If I would be selected as a public health leader and were present in the scenario of Helen, then I would have managed myself very nicely in the pressure situation. I would have planned my workload accordingly and thus delivered all my commitments with high standards. I would try to find opportunities so that I can develop and learn and would apply the findings effectively in my practical work. I would also engage with consumers or community people openly and honestly and would respect other individuals' culture and beliefs. I would also develop networks and would maintain relationships with the people of the community. I will also promote their contribution and would put myself forwards to lead them. Moreover, I would also take feedback from patients and people of the community and colleagues so that I can plan services which are appropriate for them. With that, in the scenario, I would manage resources and people effectively who are working with me so that better performance could be gained for the welfare of the people. I would make sure that patient safety is intact by critically evaluating everything such as feedback from the patient and the members who provide services. In addition to that, I would put forward ideas that would improve the quality of services and life of people. Furthermore, I would make decisions by consulting to people and groups so that person-centred care could be given and better outcomes could be achieved. I would also estimate and calculate the impact of my new practices and how it would impact the people of the community that I worked for. Therefore, I would have asked for the participation of my colleagues and the citizens of the community so that they can help me in assessing all their needs. By doing this, they would also facilitate in problems solving and thus every situation could be provided with solutions which are appropriate with the requirements of the community people.
And the gaps that I analyzed in my style were that I do not create a vision for the future practices and that I do not communicate them within or across the organizations. The action that I can take by myself is that I can bring change in my behaviour and communication so that effective transmission of vision can happen and that future goals could be made for the organization. With that, I could also acquire knowledge and perform self-development so that I gain the ability to form visions and insights for the practice that needs to be changed (Bedenkov et al., 2020). In addition to that, I was also not able to deliver the strategy effectively. The actions which could be taken for this problem can be making use of a two-way communication cycle. I would also have to take measures which empower the taking of actions. I would have to involve myself in critical thinking so that proper strategies could be made and delivered to the community people.
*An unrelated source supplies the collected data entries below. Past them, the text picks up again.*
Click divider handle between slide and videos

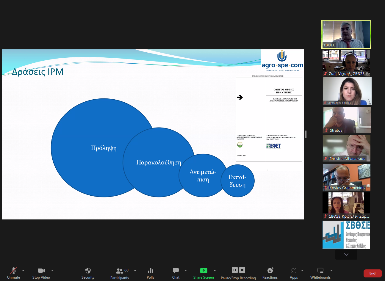coord(306,134)
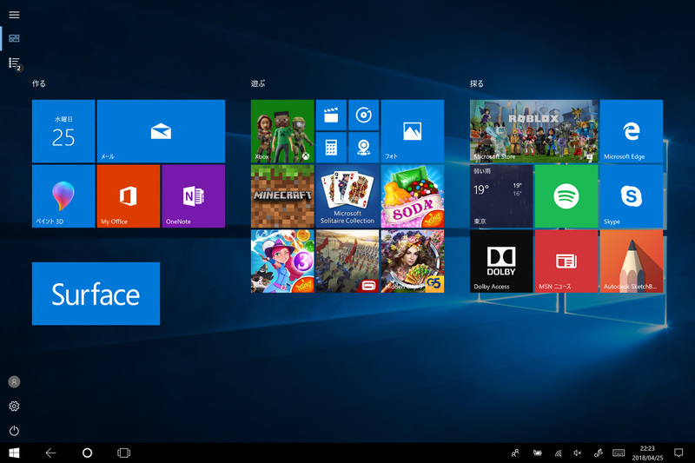
Task: Switch to the All apps list view
Action: [14, 63]
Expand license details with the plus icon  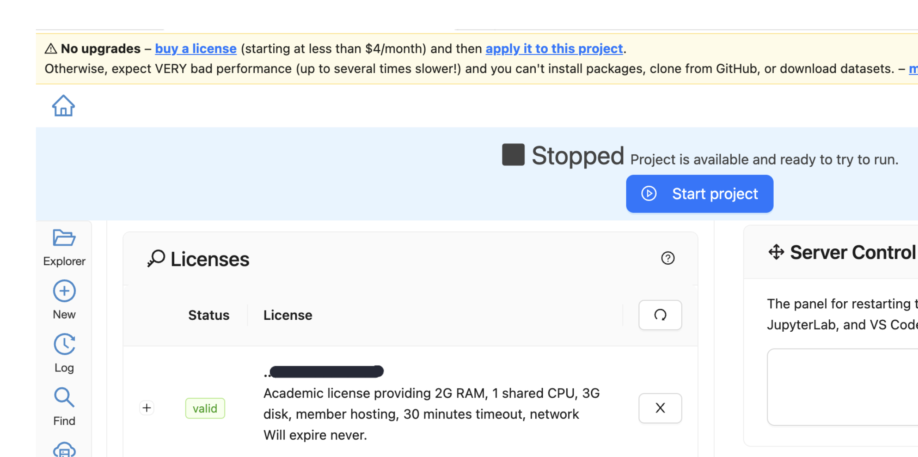[x=147, y=408]
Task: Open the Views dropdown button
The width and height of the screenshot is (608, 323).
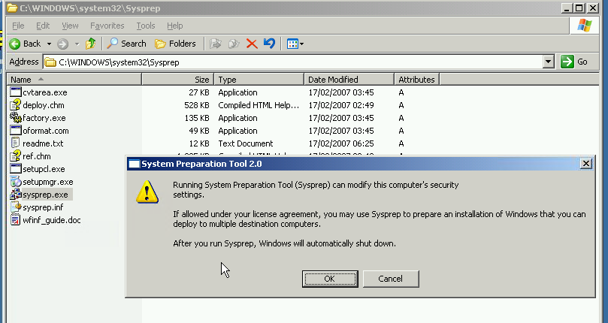Action: pyautogui.click(x=295, y=44)
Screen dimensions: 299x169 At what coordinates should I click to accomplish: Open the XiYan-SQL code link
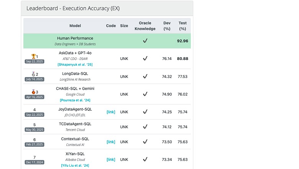coord(111,159)
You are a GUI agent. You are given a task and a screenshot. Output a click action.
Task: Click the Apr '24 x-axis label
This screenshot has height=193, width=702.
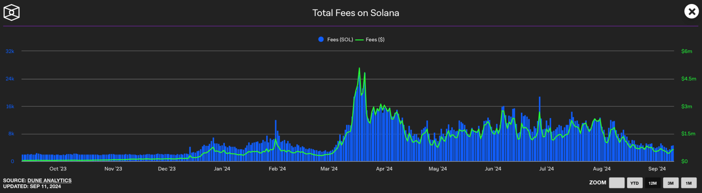(x=384, y=169)
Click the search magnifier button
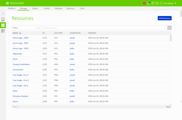 169,28
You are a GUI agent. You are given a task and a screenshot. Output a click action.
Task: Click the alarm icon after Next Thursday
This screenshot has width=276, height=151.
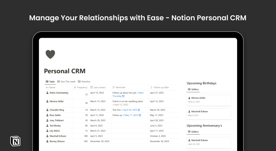123,96
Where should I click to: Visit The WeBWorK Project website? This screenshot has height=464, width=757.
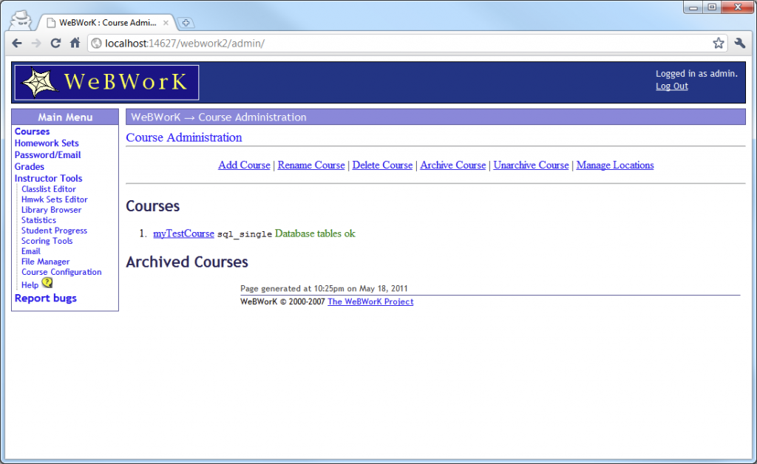pyautogui.click(x=370, y=301)
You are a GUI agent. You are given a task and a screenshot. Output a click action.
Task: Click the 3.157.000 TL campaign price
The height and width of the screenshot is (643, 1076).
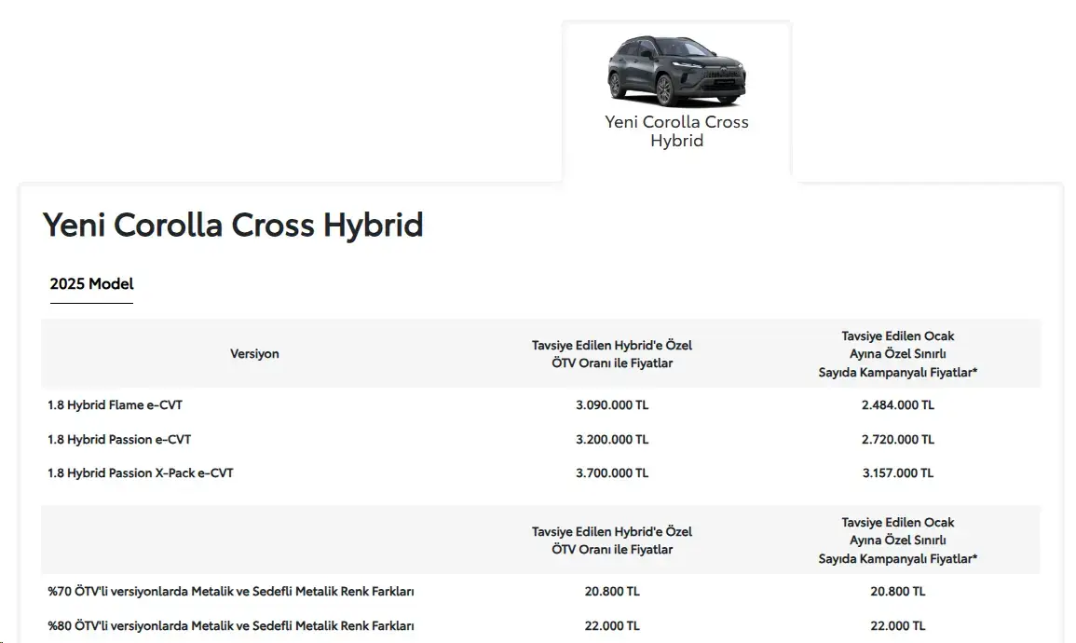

I would also have to set clear goals so that plans which are made can be implemented accurately and efficiently (Kumar et al., 2015).
Therefore, it can be said that Helen was a good leader but she lacks one important thing which was the ability to involve the people of the community so that better outcomes could be achieved which will be patient-centred. She also did not ask for help from her colleagues, which could have facilitated her in more appropriate problem-solving. In my practice also, I realized that I demonstrate good qualities for being a leader such as I am very efficient in working with others and I can manage services effectively. However, I lack creating a vision and developing strategies which could be corrected by making a change in behaviour and communication and by involving critical thinking.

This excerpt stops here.